Kasus kejahatan seksual terhadap anak di Kabupaten Mojokerto mengalami peningkatan. Ironisnya, mayoritas pelaku merupakan orang dekat korban. Perbuatan mereka menyebabkan para korban mengalami trauma.
Kasus kejahatan seksual terhadap anak tahun ini di Bumi Majapahit naik dari sudut pandang aparat penegak hukum maupun pemda. Kasipidum Kejari Kabupaten Mojokerto Nala Arjhunto mengatakan, pihaknya menangani 13 perkara sepanjang 2022. Sedangkan tahun ini, terdapat 14 perkara yang ia tangani.
Menurutnya, para pelaku tak selalu berusia dewasa. Sebab jumlah anak yang menjadi pelaku kejahatan seksual terhadap anak sama banyaknya dengan pelaku dewasa. Sedangkan para korban mayoritas berusia 14-16 tahun, tapi ada juga korban berusia di bawah itu.

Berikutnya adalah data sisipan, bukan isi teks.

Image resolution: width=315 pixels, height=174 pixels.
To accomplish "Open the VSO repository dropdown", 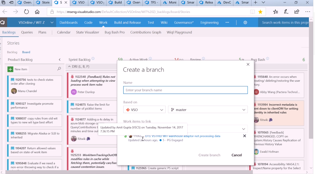I will pos(144,110).
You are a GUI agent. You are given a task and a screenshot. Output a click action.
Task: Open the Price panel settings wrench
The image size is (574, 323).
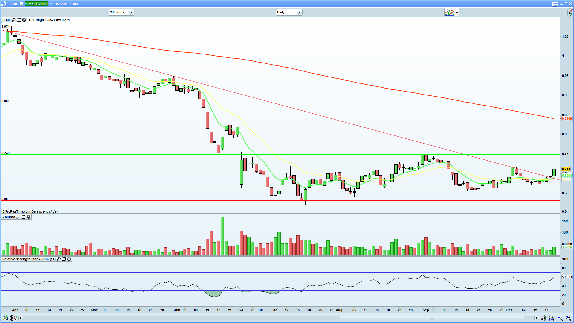click(x=14, y=20)
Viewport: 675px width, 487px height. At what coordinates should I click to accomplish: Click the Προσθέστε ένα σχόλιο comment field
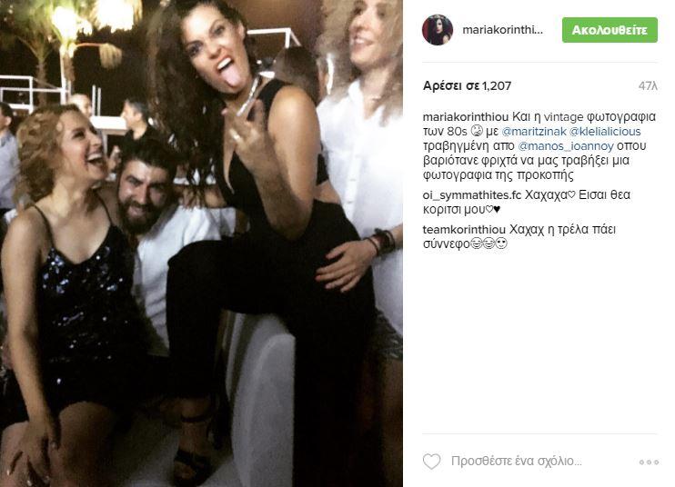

"Hubungan pelaku dengan korban ada orang tua dengan anak, ada juga paman dengan keponakan. Iya, didominasi orang dekat. Hubungan pacaran dan tetangga juga termasuk orang dekat," terangnya kepada detikJatim di kantornya, Jalan RA Basuni, Sooko, Rabu (20/12/2023).
Perkara pencabulan dan persetubuhan tersebut, lanjut Nala, biasa terjadi di tempat sepi. Antara lain di rumah pelaku, rumah korban, bahkan di pinggir sungai. Oleh sebab itu, menurutnya sangat rawan ketika anak luput dari pengawasan orang tuanya.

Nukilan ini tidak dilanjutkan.